苫小牧市ヤングケアラー支援条例が12日、市議会定例会本会議で全会一致で可決、成立した。大人に代わって家族の世話や家事を担う18歳以下の子ども「ヤングケアラー」をまちぐるみで見守り、必要な支援につなげるため、市や市民、学校など関係機関の責務を明示した。ヤングケアラーに特化した条例は道内初で、国内でも埼玉県入間市、栃木県鹿沼市に次いで3例目。施行は4月1日。
同条例は全15条で構成。国連総会が定める子どもの権利条約に基づき、成長する権利や教育を受ける権利、遊ぶ権利などを守るとともに、家族をケアする子どもに周りの大人が気が付き、温かく見守り、孤立させない社会の実現を目指す。
市の責務は▽支援に関する施策の策定と実施▽市民や関係機関、学校と連携▽実態把握と必要な支援の実行―と明示。市民に対しては支援の必要性を理解し、孤立させない地域づくりを求めている。
さらに学校については、家族ケアが学校生活に影響する可能性を認識し、「ヤングケアラーに早めに気付くよう努める」と言及。
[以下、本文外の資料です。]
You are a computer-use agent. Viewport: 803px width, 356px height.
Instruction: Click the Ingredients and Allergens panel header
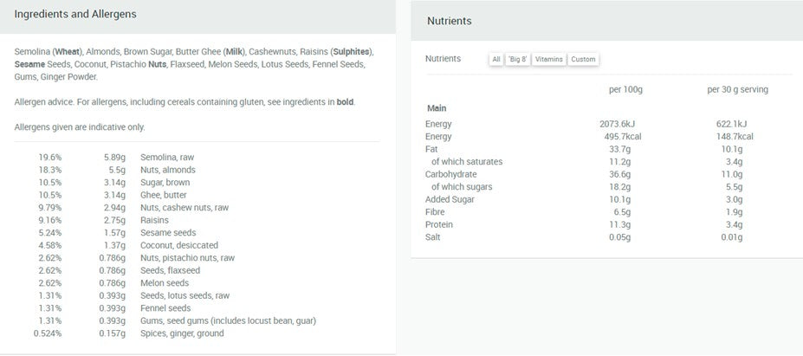coord(198,16)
加えて、学習機会の確保状況や支援の必要性の把握、子どもからの相談対応など、子どもたちにとって身近な立場から見守り、支援につなげる役割を担うよう定めた。
市は「市子どもを虐待から守る条例」の施行など、独自の取り組みで子どもや子育て世帯にやさしいまちづくりを推し進めており、国などの動きに呼応してヤングケアラーを取り巻く課題にも注目。昨年5月に市子ども子育て審議会内に養育や教育、療育、介護、福祉などの関係者で構成する検討部会を立ち上げ、全4回の会合で条例案をまとめた。
条例では検討部会の協議も反映させ、ヤングケアラーのすべてが良くない状態で、是正が必要な人たち―という印象を持たれないよう、「早期発見」という言葉は使っていない。市こども相談課は「ヤングケアラーが行っている家族ケアは価値のある行動で、周りの大人が『良くない』と決めつけることを避けた」と話す。
一方、家庭内のデリケートな問題を他人に言いたくないという感情から、困っていても一人で抱え込んでしまう子どもも少なくないため、条例で「このまちに住む大人たちがヤングケアラーを応援し、必要に応じて手を差し伸べる」という姿勢を示している。
市は条例の成立を受けて新年度、条例の周知啓発を進めるため、シンポジウムや高校生向けワークショップなどを計画している。岩倉博文市長は「ヤングケラーは実態把握が難しく、必要な手助けも個々で異なるため、各機関の連携が特に重要。条例の下で連携の仕組みづくりを進め、大変な思いをしている子どもを助けられるまちにしたい」と述べた。